Overview

This section uses the Add operator as an example to help you quickly build an Ascend C vector operator program and learn the typical scenarios and processing methods of vector operator development. The following scenarios are involved:

  • Basic vector operators: Develop a simple Add vector operator.
  • Using TBuf: Use temporary space to store intermediate results of operator computation.
  • Multi-core tiling: The operator runs on multiple cores of the AI Processor, and amounts of data computed by all cores are the same and 32-byte aligned.
  • Tail block tiling: The operator runs on multiple cores of the AI Processor, and amounts of data computed by all cores are the same. Except the last data block (tail block), the data blocks on each core have the same amount of data. Each core needs to compute the tail block data.
  • Tail core tiling: The operator runs on multiple cores of the AI Processor, and data cannot be evenly allocated across cores. All cores are divided into multiple whole cores and multiple tail cores. Each whole core processes the same amount of data, and each tail core also processes the same amount.
  • Tail cores and tail blocks: The operator runs on multiple cores of the AI Processor. Data cannot be evenly allocated across cores, nor can it be evenly distributed within each core. Except the last data block (tail block), the data blocks on each core have the same amount of data. Each core needs to compute the tail block data separately.
  • DoubleBuffer scenario: Double buffering is enabled for parallel execution of multiple pipelines in the operator.
  • Broadcast scenario: Two inputs in the operator have different shapes.
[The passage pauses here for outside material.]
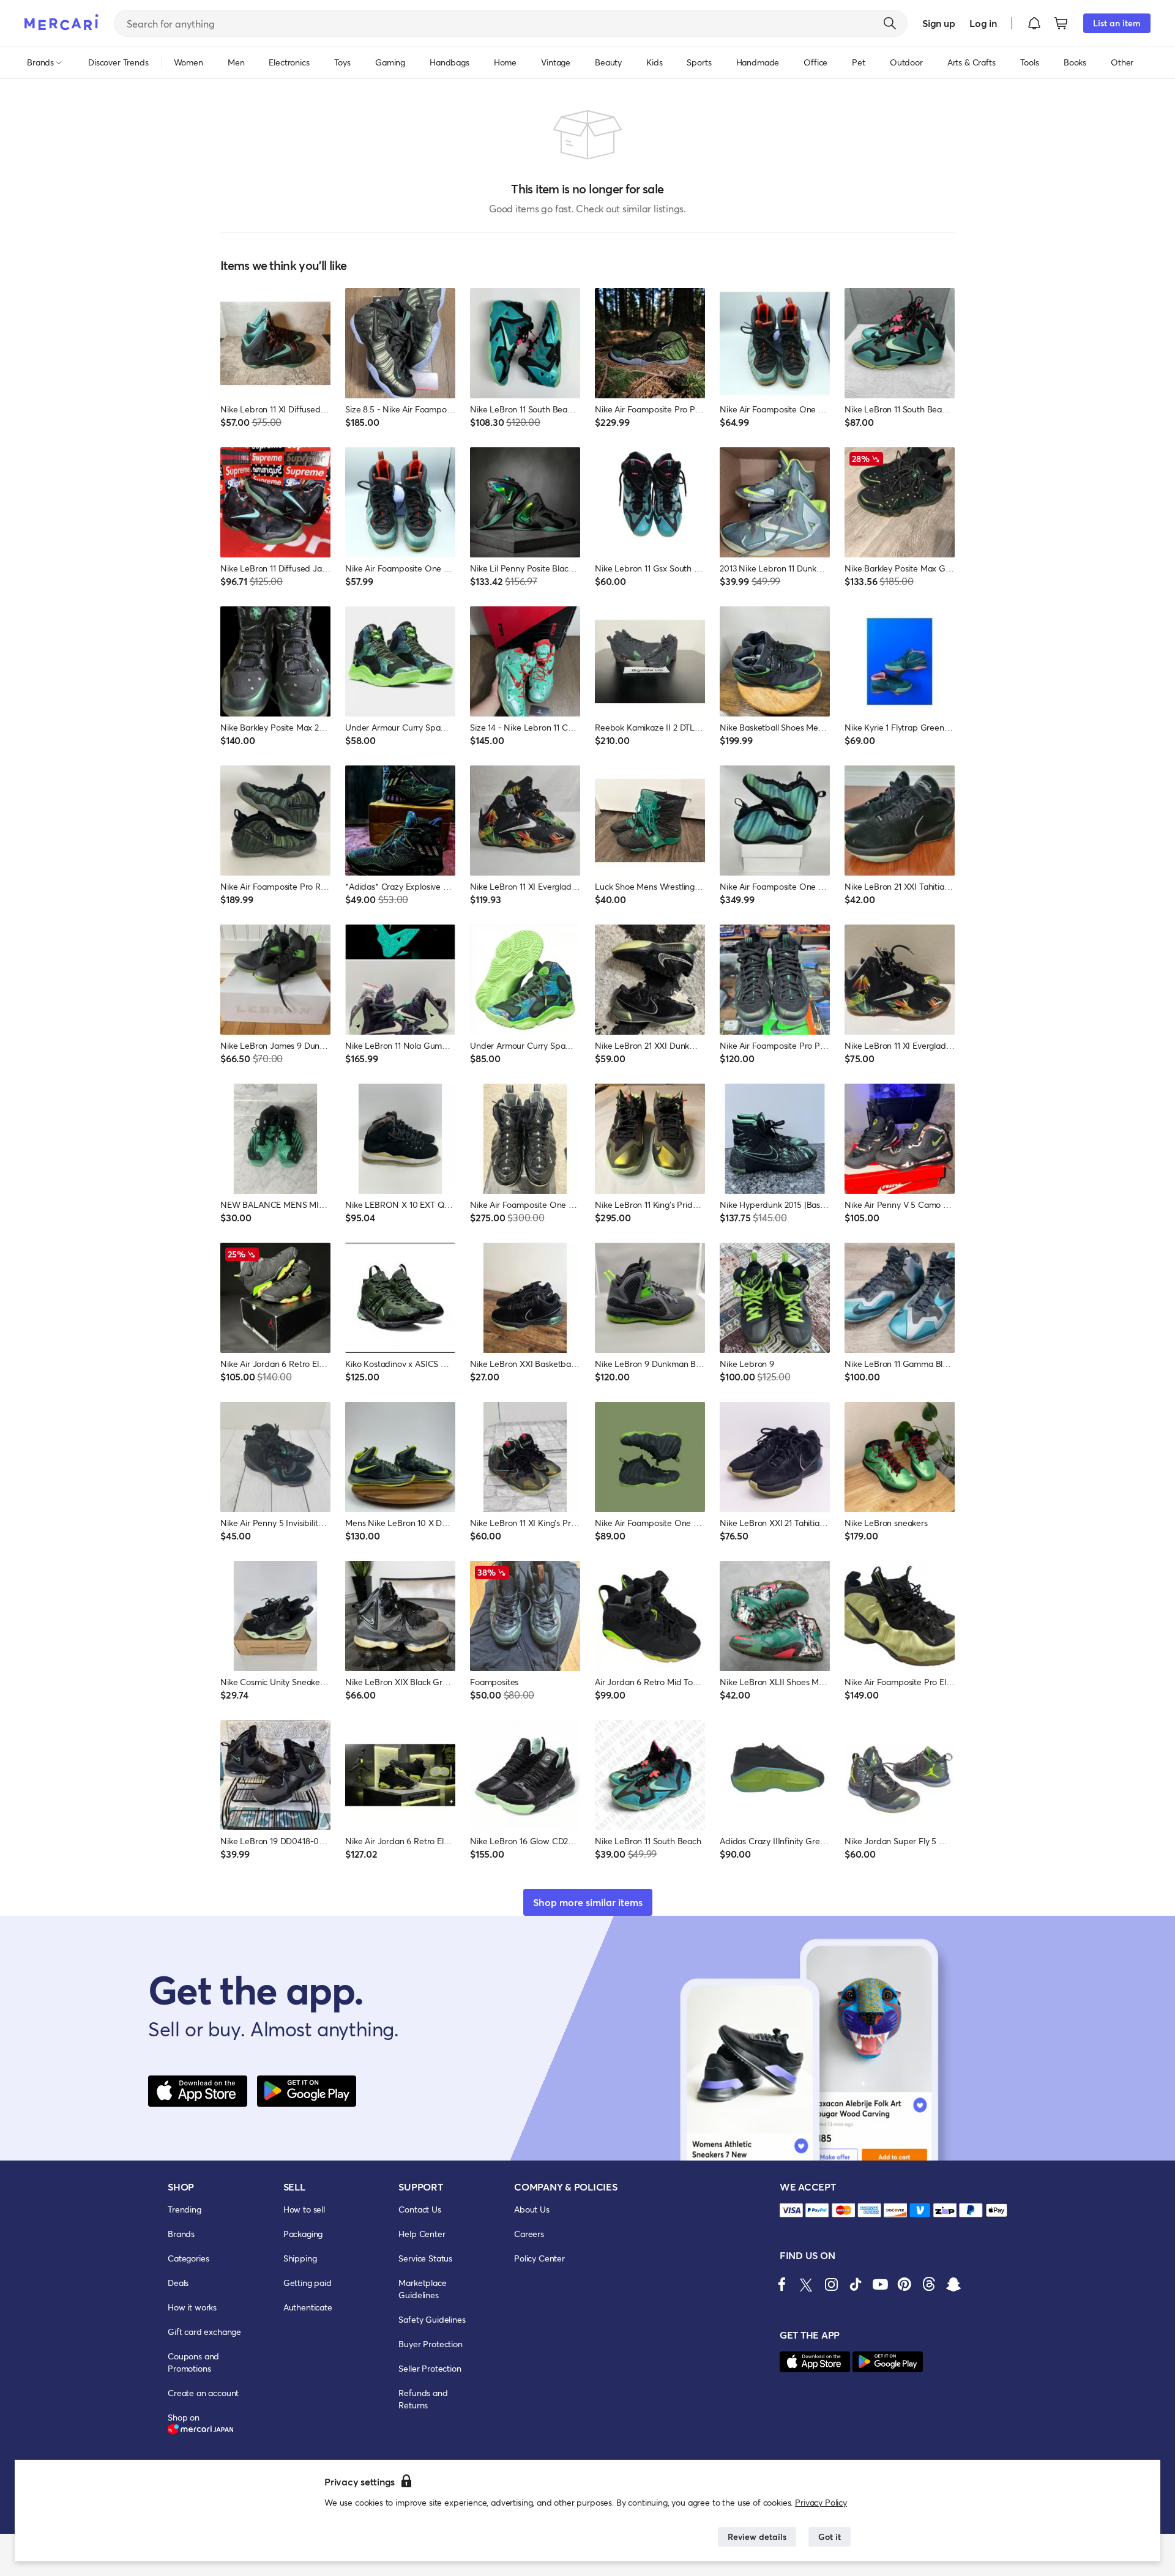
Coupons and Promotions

The shape of one input needs to be broadcast before computation.
  • Non-alignment scenario: There are multiple solutions for scenarios where data is not 32-byte aligned.

During data movement and vector computation, the length of the moved data and the start address of the operand must meet the following alignment requirements:

  • When the DataCopy API is used to move data, the length of the moved data and the start address of the operand (on Unified Buffer) must be 32-byte aligned.
  • Generally, during vector computation, the start address of the operand must be 32-byte aligned, and the basic unit for the computation is 32 bytes.